Task directions
Under this line are records; the part from the line containing "This screenshot has height=839, width=1440." through the line containing "The width and" should be repeated exactly. Please exclude pictures.

────────

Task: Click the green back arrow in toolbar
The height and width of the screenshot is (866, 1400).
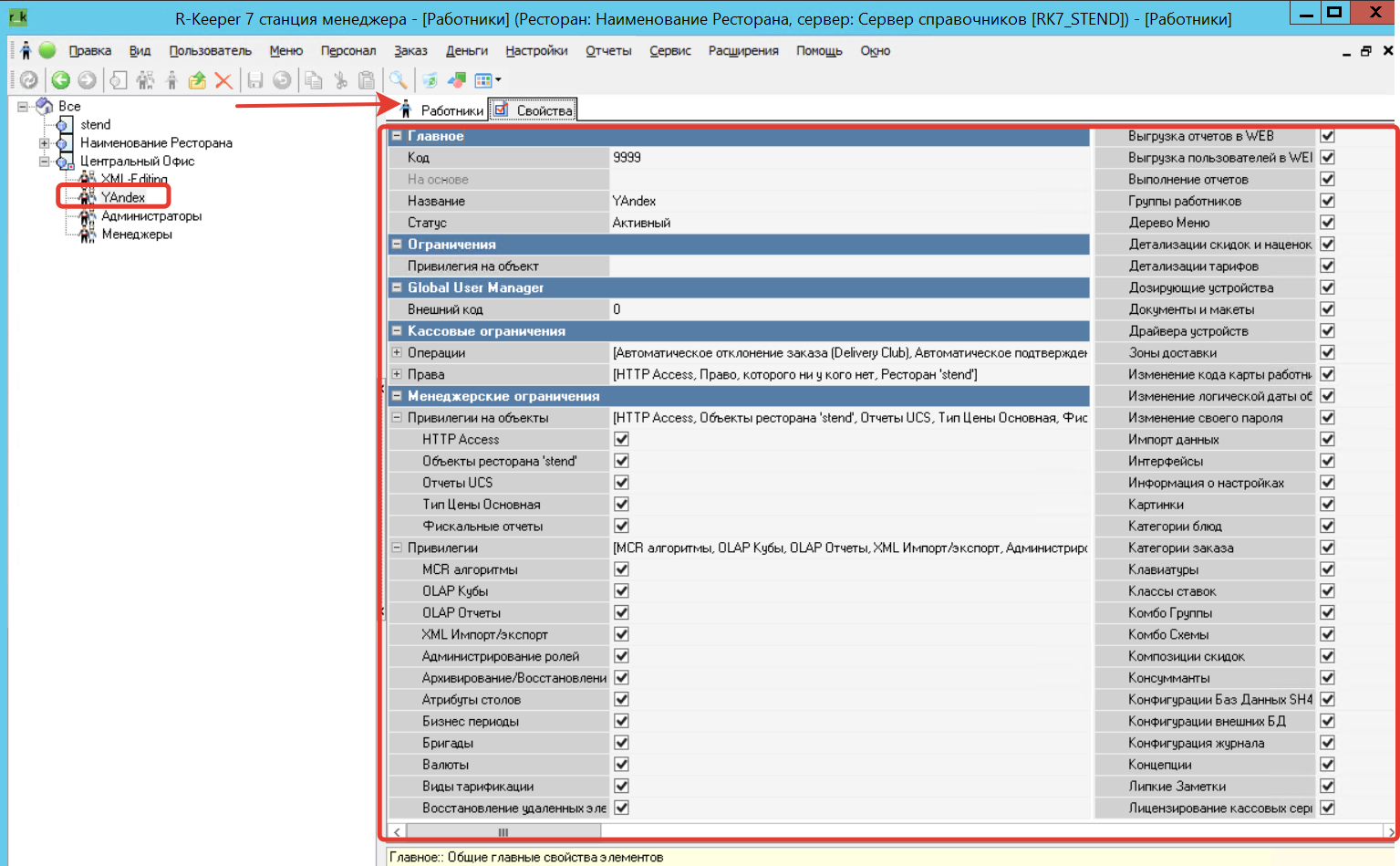Action: (60, 80)
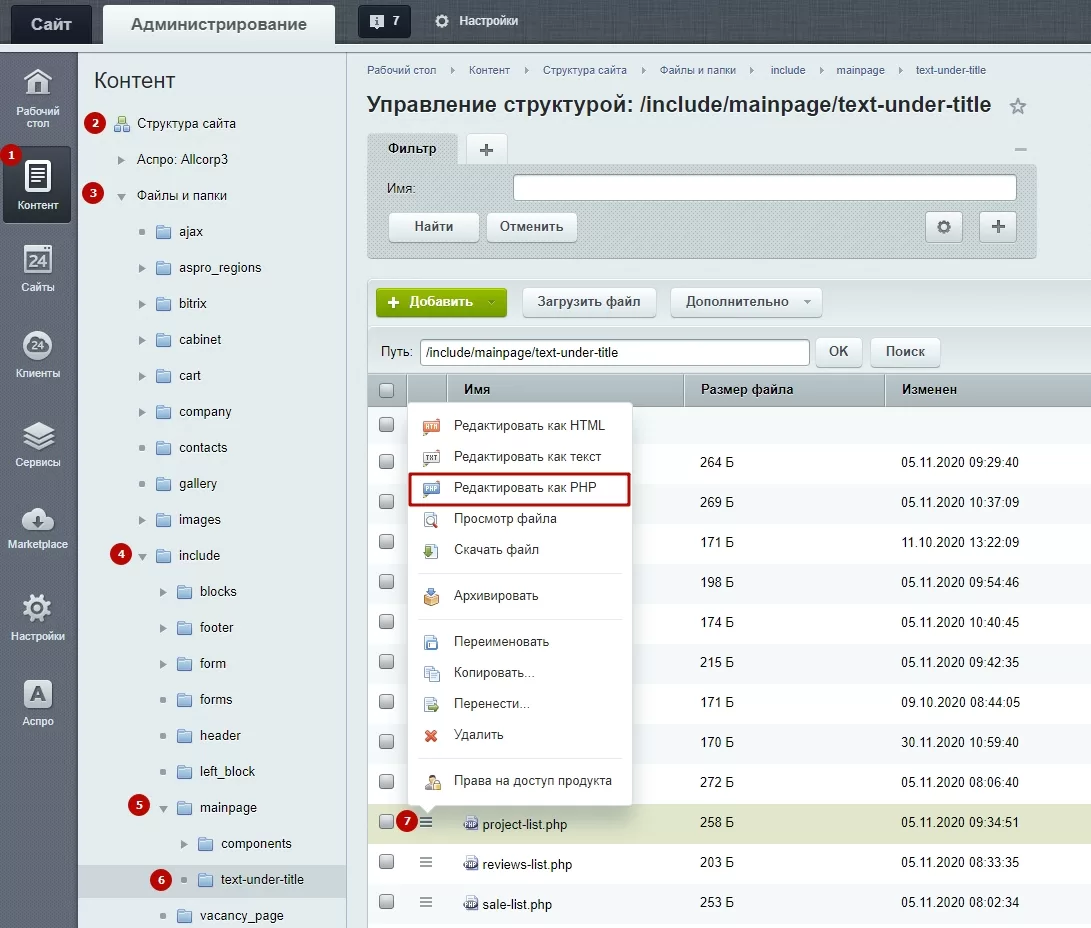1091x928 pixels.
Task: Open Marketplace in the left sidebar
Action: 38,529
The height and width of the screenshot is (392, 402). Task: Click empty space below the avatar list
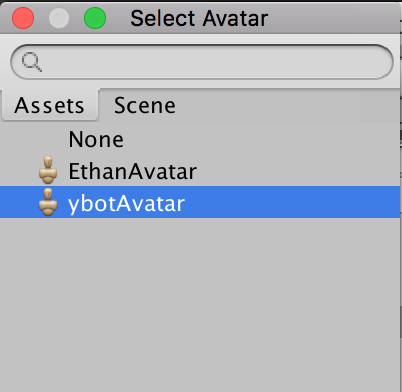click(200, 303)

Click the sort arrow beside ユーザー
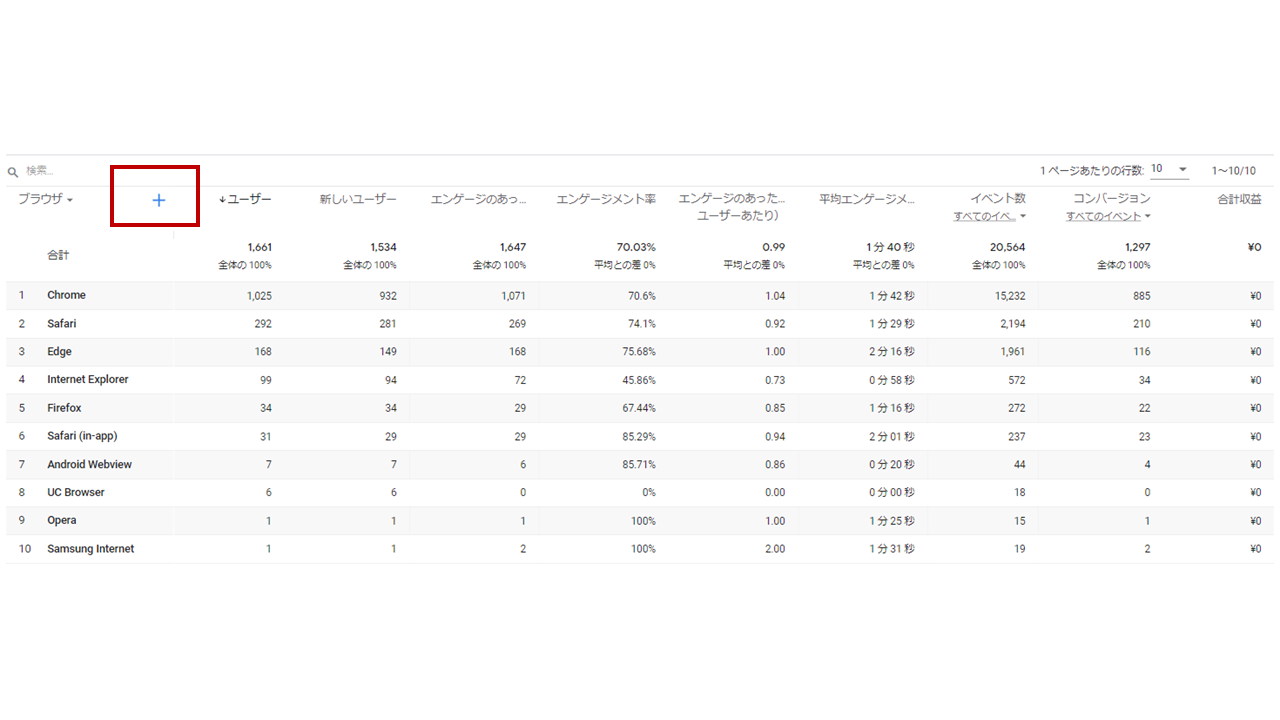click(222, 200)
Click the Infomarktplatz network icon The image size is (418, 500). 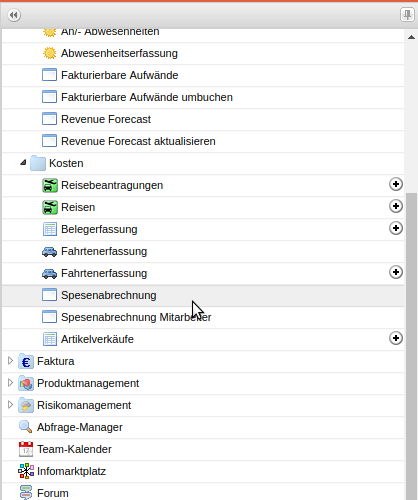pos(26,471)
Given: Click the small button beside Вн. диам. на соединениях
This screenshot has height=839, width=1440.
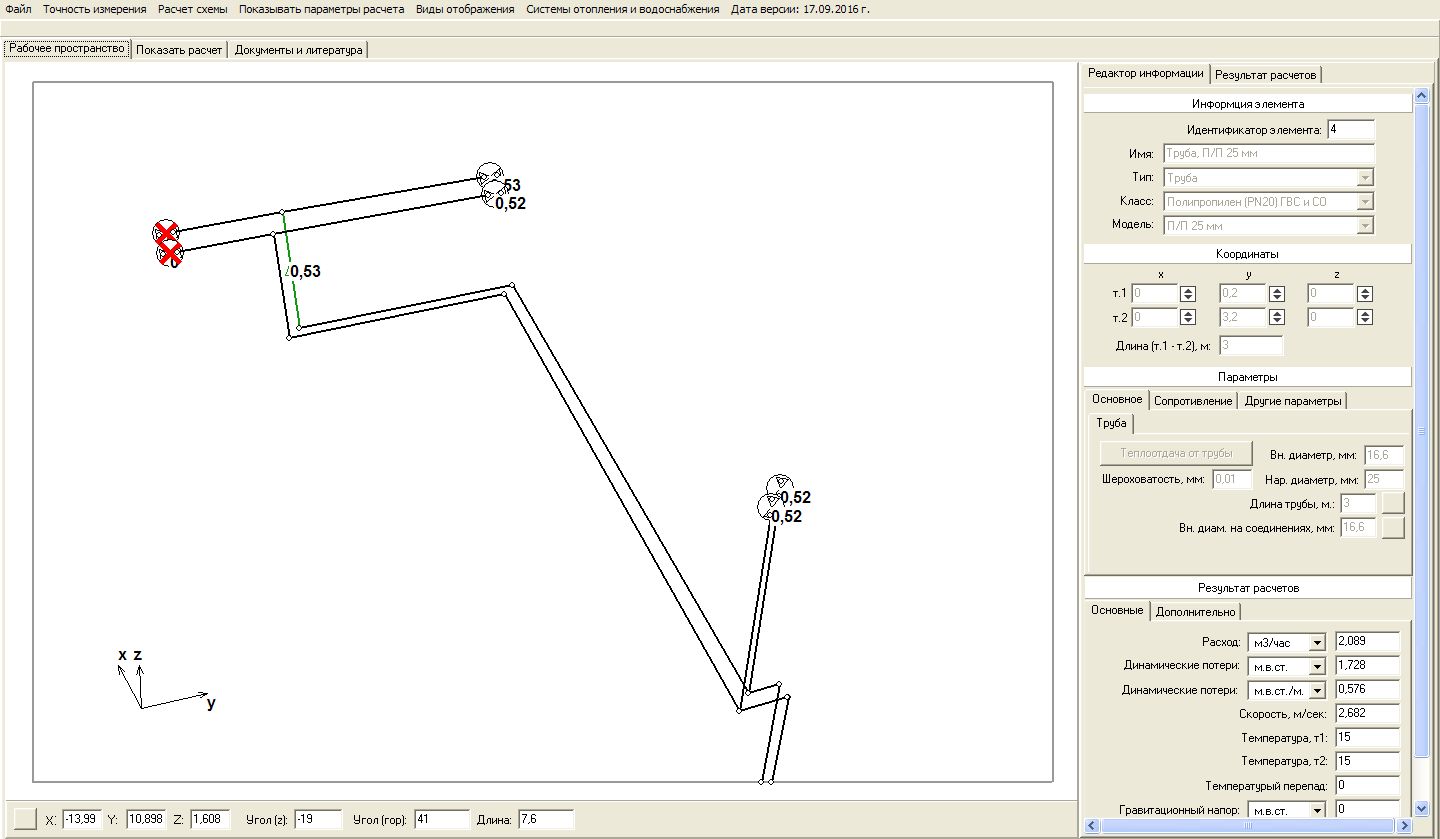Looking at the screenshot, I should [1393, 528].
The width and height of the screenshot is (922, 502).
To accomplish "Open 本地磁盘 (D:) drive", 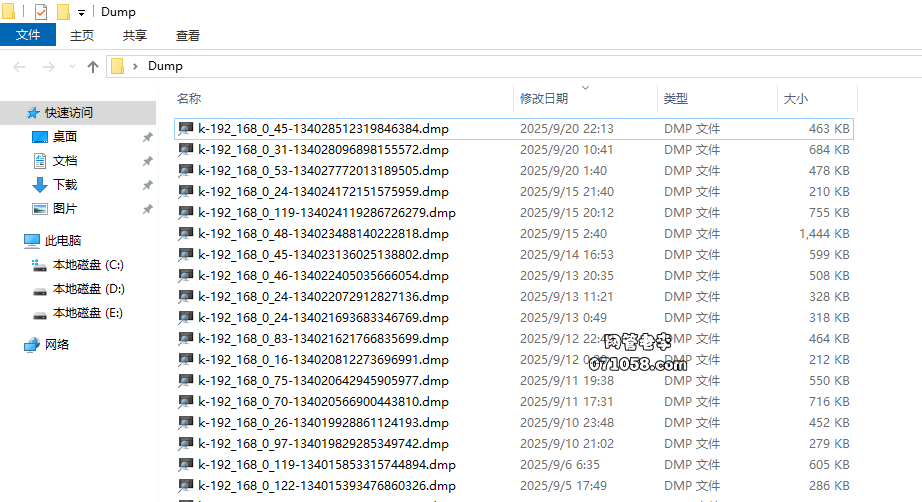I will point(88,289).
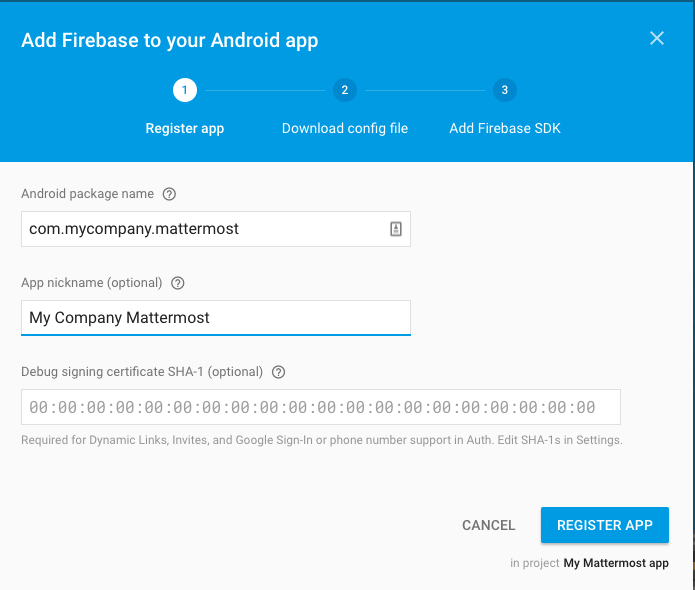Show help for Debug signing certificate SHA-1
The image size is (695, 590).
[279, 372]
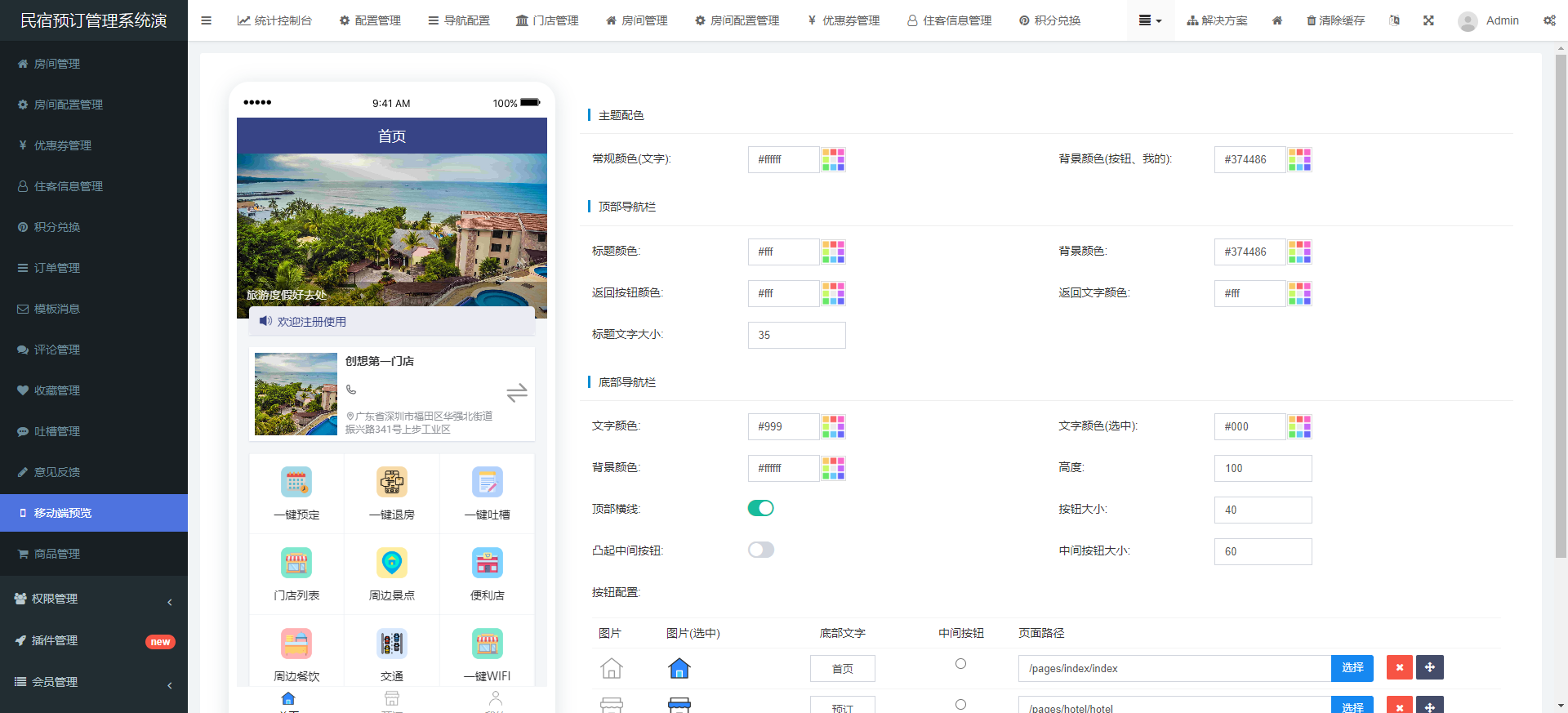Tap the 便利店 icon in phone preview
Image resolution: width=1568 pixels, height=713 pixels.
488,564
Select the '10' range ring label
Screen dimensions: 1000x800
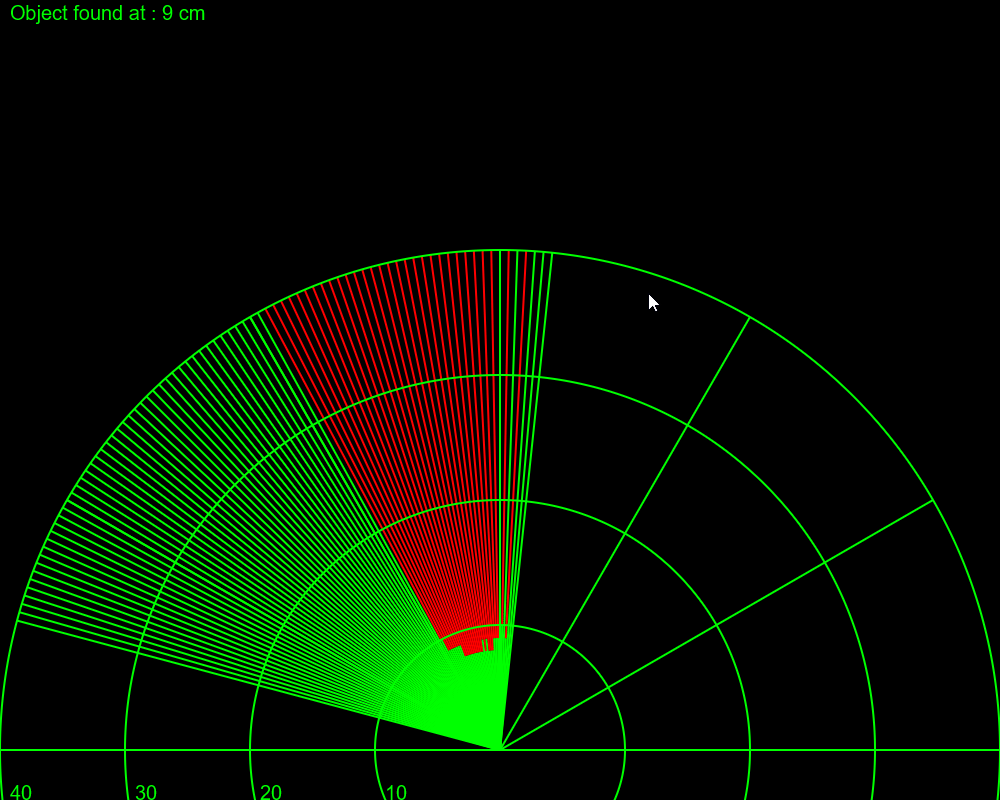[395, 792]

────────

Written response
This screenshot has height=839, width=1440.
Looking at the screenshot, I should [1393, 528].
The width and height of the screenshot is (922, 502).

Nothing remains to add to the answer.